È uno spaccato condiviso quello che emerge dagli altri istituti partecipanti al progetto del nostro giornale. Secondo la dirigente scolastica Simonetta Tebaldini del Castelli di Brescia, si tratta di un problema culturale: «Si crede ancora che il mondo della produzione sia come quello delle fonderie degli anni Settanta. Ma le industrie sono cambiate, ormai si fa quasi tutto in automatico». Il fatto è che certe abitudini mentali sono dure a morire: «Di questo c’è poca consapevolezza nelle famiglie - aggiunge il prof. Dario Marchetti del Marzoli di Palazzolo -. Molti genitori ritengono che non siano lavori adatti a una ragazza, troppo faticosi. Quindi spesso anche nell’orientamento alle scuole medie, gli insegnanti tendono a suggerire i licei piuttosto che i tecnici».

Morale: la percentuale femminile nelle classi di meccanica, elettronica, chimica e informatica è bassissima. Al Castelli le studentesse sono 109 su 2.044 iscritti, 76 su 1.112 al Cerebotani di Lonato, 35 su 679 quelle del Marzoli, 10 su 488 al Pascal e una soltanto su 91 nel corso di Meccanica al Primo Levi di Lumezzane.

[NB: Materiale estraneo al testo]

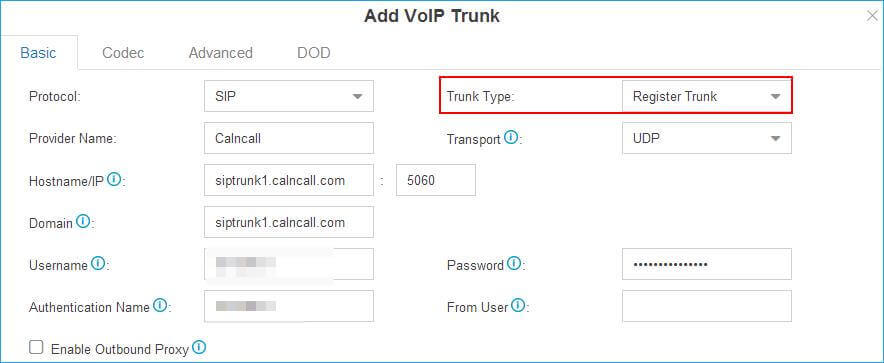Open the Protocol SIP dropdown
Viewport: 884px width, 363px height.
point(289,96)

Un altro punto su cui di solito si discute è se una disparità simile rischi di rendere in qualche modo difficile il percorso di crescita delle ragazze. «Nient’affatto, sono molto serene e rispettate» replica il prof. Fabrizio Facchinetti, vicepreside a Lonato. Certo, poi non è facile, scuole e famiglie devono aiutarle a capire cosa significa diventare donna in ogni ambito della vita, compresi quelli «a prevalenza maschile». A volte «hanno una marcia in più» sostiene Lonardini, anche perché maturano prima dei maschi: «La vera differenza sta però nella determinazione - prosegue Tebaldini -. Loro si impegnano di più e si vede anche nella scelta dopo il diploma».

La maggior parte delle ragazze prosegue infatti negli studi, con la consapevolezza che una formazione universitaria significhi anche una posizione lavorativa migliore. Il problema sembra quindi stare alla base. La fabbrica digitale dell’industria 4.0 ha davvero cambiato volto a molti mestieri e le nuove competenze tecniche (e non solo) richieste non pongono alcuna discriminante fra maschi e femmine. «Cerchiamo di spiegare durante gli orientamenti che la produzione è cambiata, è pulita e altamente tecnologica. Ma c’è ancora molta strada da fare».